## Data shown
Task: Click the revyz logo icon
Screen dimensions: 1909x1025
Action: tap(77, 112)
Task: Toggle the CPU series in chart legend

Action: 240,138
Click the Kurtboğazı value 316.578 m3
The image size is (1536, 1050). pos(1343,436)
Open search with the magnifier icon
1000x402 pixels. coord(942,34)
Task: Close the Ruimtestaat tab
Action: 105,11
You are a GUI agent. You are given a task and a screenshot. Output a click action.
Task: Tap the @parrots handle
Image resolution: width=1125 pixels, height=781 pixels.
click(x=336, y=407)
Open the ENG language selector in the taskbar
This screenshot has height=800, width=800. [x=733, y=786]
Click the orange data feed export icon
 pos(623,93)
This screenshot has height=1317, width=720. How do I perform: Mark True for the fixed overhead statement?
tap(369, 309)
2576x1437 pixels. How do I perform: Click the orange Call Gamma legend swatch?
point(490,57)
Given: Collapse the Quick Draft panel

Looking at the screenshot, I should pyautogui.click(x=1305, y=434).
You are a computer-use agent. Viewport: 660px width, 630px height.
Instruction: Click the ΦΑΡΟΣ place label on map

## The task
The full listing above needs to be given again exactly.

## Completed exercise
Task: Click the revyz logo icon
Screen dimensions: 1909x1025
Action: tap(77, 112)
Task: Toggle the CPU series in chart legend

Action: 240,138
Click the Kurtboğazı value 316.578 m3
The image size is (1536, 1050). pos(1343,436)
Open search with the magnifier icon
1000x402 pixels. coord(942,34)
Task: Close the Ruimtestaat tab
Action: 105,11
You are a GUI agent. You are given a task and a screenshot. Output a click action.
Task: Tap the @parrots handle
Image resolution: width=1125 pixels, height=781 pixels.
click(x=336, y=407)
Open the ENG language selector in the taskbar
This screenshot has height=800, width=800. [x=733, y=786]
Click the orange data feed export icon
 pos(623,93)
This screenshot has height=1317, width=720. How do I perform: Mark True for the fixed overhead statement?
tap(369, 309)
2576x1437 pixels. How do I perform: Click the orange Call Gamma legend swatch?
point(490,57)
Given: Collapse the Quick Draft panel

Looking at the screenshot, I should pyautogui.click(x=1305, y=434).
You are a computer-use agent. Viewport: 660px width, 630px height.
Instruction: Click the ΦΑΡΟΣ place label on map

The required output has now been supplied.